THE TASKS ▸
**A.** From the Whakakī Lagoon article, reproduce verbatim the stretch from "Whakakī lagoon is" through "neighboring Whakakī beach.".
**B.** Please resume the Whakakī Lagoon article, continuing the writing after its last sentence.

TEXT TO READ ▸
==================================================

- Location: Wairoa district, Hawkes Bay region, North Island
- Coordinates: 39°2′34″S 177°33′7″E﻿ / ﻿39.04278°S 177.55194°E
- Type: Coastal lagoon
- Etymology: From Te Reo Maori, verb: "fill", "filling"
- Surface area: 607 ha (1,500 acres)

= Whakakī Lagoon =

Whakakī lagoon is a small coastal lagoon found on the east coast of New Zealand's North Island and is a part of the Hawke's Bay region. The shoreline and sediment bed are mainly composed of sapric soil from nearby farming runoff and lithic sand from the sand bank of the neighboring Whakakī beach.

==Geography==
Whakaki Lagoon is the largest and easternmost of a string of lagoons which run close to the northern cost of Hawke Bay. Other lagoons in the chain (from west to east) include Ngamotu Lagoon, Ohuia Lagoon, Wairau Lagoon, and Te Paeroa Lagoon.

==================================================

DATA ▸
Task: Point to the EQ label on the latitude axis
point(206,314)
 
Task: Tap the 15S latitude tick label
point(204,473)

==================================================

TASK-BY-TASK RESULTS ▸
**A.**
Whakakī lagoon is a small coastal lagoon found on the east coast of New Zealand's North Island and is a part of the Hawke's Bay region. The shoreline and sediment bed are mainly composed of sapric soil from nearby farming runoff and lithic sand from the sand bank of the neighboring Whakakī beach.

**B.**
Whakaki Lagoon is located between State Highway 2 and Whakaki Beach. Because of this both Whakaki lagoon and Whakaki beach are known fishing areas. Whakaki has no or very small outlet to the ocean; during high rainfalls the lagoon needs to be manually let out.

Local folklore says that seven mountains in the nearby area (Hikunui, Iwitea, Korito, Takitaki, Onepoto, Tahutoria, and Tuhara) were a group of seven whales which were turned to stone when they failed to return home.

==Biota==
Source:
===Flora===
- Noninvasive Flora
  - Gorse (Ulex europaeus)
  - Sweet briar (Rosa rubiginosa)
  - Boxthorn (Lycium ferocissimum)
  - Marram grass (Amophilla arnearia)
  - Pampas grass (Cortaderia selloana)
  - Lupin (Lupinus arboreus)
  - Iceplant (Carpobrotus edulis)
- Invasive flora
  - Blackberry (Rubus fruticous)
  - Boneseed (Chrysanthemoides monilifera)

===Fauna===

- Aquatic fauna
  - Shortfin eel (Anguilla australis)
  - Inanga (Galaxias species)
  - Goldfish/Carp (Carassius auratus)
  - Common bully (Gobiomorphus cotidianus)
- Amphibian fauna
  - Goose species (of family Anatidae)
  - Duck species (of family Anatidae)
  - Common shelduck (of family Anatidae)
- Terrestrial fauna
  - Common rabbit (Oryctolagus cuniculus)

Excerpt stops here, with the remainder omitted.